» **EXTRAIT CHOISI**:
Comment est-ce que l’on se distingue ? Comment nous reconnait-on ? Si un Martien débarquait du ciel et qu’il fallait qu’il nous trouve, il me semble qu’il le ferait bien plus facilement en utilisant la façon subjective plutôt qu’objective. Comparer les narratifs de chacune (au lieu de tenter de nous identifier sans avoir de données statistiques sur notre corps et notre situation) constitue le meilleur moyen de repérer ce que nous, femmes occidentales, estimons être.

L’avantage, c’est que le passé et le futur y sont inclus, ce qui nous agrandit drôlement, au propre et au figuré. 

2- La frise, une forme dessinée du récit de vie

Tout cela me fait penser à une expérience que j’ai faite récemment. 

Si vous dessinez votre « frise de vie », quelles étapes allez-vous choisir et comment est-ce que vous les positionnez ? C’est ce que l’on m’a demandé de faire récemment, ainsi que les 5 autres membres d’un petit groupe, sur une feuille de papier en format paysage.

Ça n’est pas tous les jours que l’on nous demande de nous raconter sans mots.
J’y ai pris beaucoup de plaisir.

D’entrée, j’ai divisé ma feuille en deux parties égales : ce trait vertical, c’était la naissance de mon fils. Sur ma frise, j’ai ensuite posé des blocs de couleurs : les lieux et pays où j’ai vécu, tellement contrastés qu’à chaque déménagement j’ai eu l’impression physique d’avoir mué. Puis quelques dates remarquables, entourées de cercles multiples, au point de ressembler à trois amas distincts : mon départ en congé sabbatique en Asie, la rencontre d’avec mon mari, la création de mon blog.

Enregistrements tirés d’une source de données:
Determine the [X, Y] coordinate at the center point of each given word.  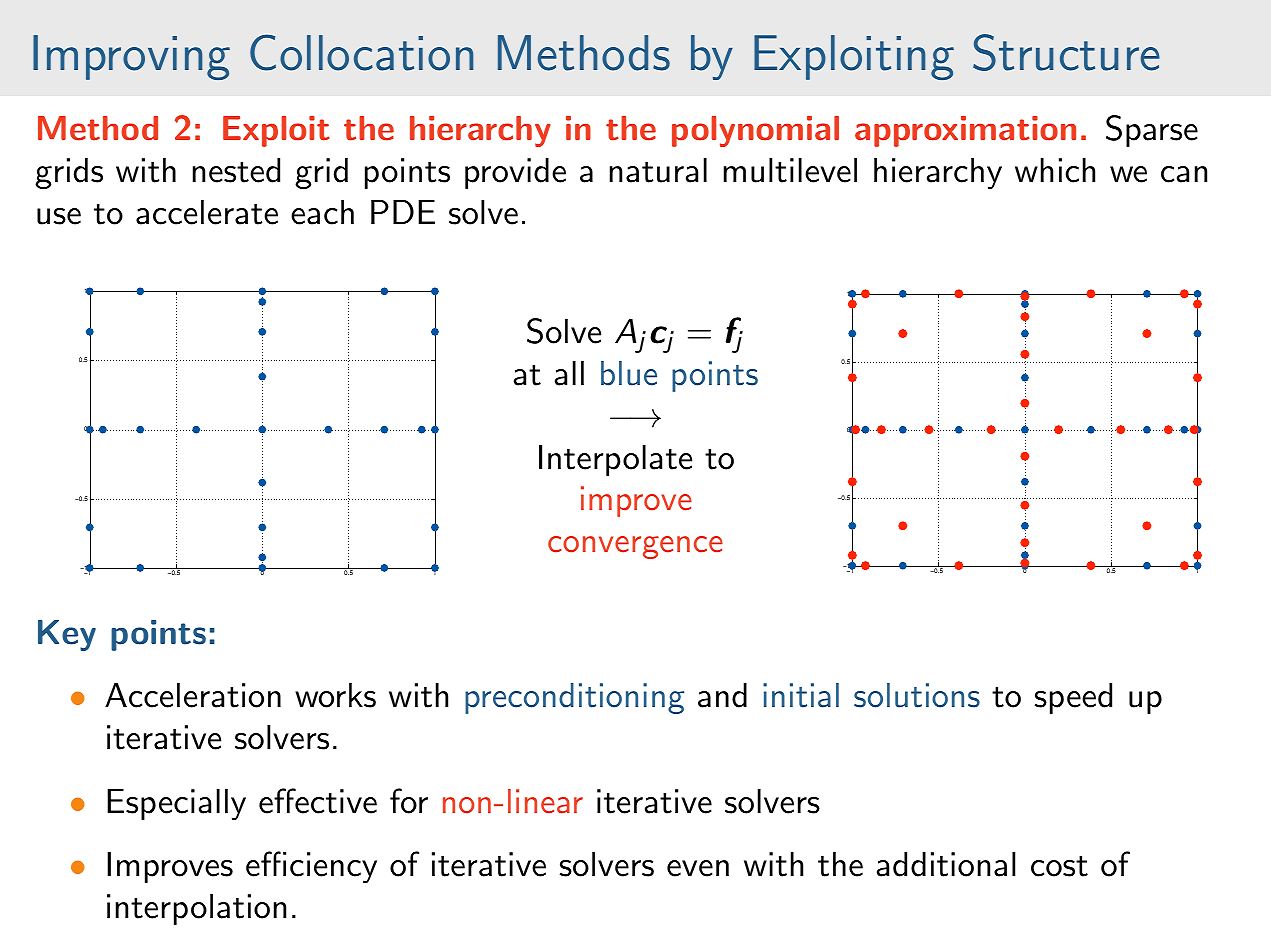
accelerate [207, 212]
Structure [1066, 52]
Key [67, 635]
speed [1073, 698]
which [1055, 170]
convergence [635, 547]
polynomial [755, 131]
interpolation [196, 909]
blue [629, 373]
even [698, 868]
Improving [131, 57]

» **ÉNONCÉ ÉCRIT**: Reprenez sous forme de liste le paragraphe de l’extrait choisi qui commence par « D’entrée, j’ai divisé ma feuille », en gardant ses faits principaux. Ces données viennent d’une autre source.

» **RÉSULTAT DE L’EXERCICE**:
- La feuille est coupée en deux parties égales par un trait vertical, qui marque la naissance du fils.
- Des blocs de couleurs montrent les lieux et pays où la personne a vécu. Ils sont si différents qu’à chaque déménagement elle a eu l’impression physique d’avoir mué.
- Trois dates marquantes sont entourées de nombreux cercles : le départ en congé sabbatique en Asie, la rencontre avec le mari et la création du blog.